(EXCERPTED RECORDS begins)

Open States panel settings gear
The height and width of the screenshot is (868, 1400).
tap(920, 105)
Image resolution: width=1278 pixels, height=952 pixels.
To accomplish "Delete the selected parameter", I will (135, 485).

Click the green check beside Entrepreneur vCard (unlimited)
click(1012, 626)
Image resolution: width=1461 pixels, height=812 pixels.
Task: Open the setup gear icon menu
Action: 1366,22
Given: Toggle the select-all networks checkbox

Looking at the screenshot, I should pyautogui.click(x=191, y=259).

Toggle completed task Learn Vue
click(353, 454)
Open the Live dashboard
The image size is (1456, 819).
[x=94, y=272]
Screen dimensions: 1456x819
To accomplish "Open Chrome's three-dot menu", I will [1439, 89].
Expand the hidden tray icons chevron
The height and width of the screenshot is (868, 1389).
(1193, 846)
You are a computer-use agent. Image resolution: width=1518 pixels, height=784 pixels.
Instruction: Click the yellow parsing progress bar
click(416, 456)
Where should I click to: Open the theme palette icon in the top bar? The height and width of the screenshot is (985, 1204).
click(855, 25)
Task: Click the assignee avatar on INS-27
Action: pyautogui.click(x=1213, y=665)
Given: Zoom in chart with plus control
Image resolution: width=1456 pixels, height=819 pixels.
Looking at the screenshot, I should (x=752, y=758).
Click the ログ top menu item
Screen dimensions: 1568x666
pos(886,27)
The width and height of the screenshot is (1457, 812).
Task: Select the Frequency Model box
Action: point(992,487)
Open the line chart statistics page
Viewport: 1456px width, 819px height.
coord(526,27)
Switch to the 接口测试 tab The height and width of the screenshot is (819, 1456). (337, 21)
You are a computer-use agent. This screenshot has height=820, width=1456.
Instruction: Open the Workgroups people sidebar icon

(EXCERPTED RECORDS ends)

**TASK REQUIREMENTS:**
The word "chart" appears on some lines of the data above; say how many such lines there are, with nothing else.

**EXPECTED OUTPUT:**
2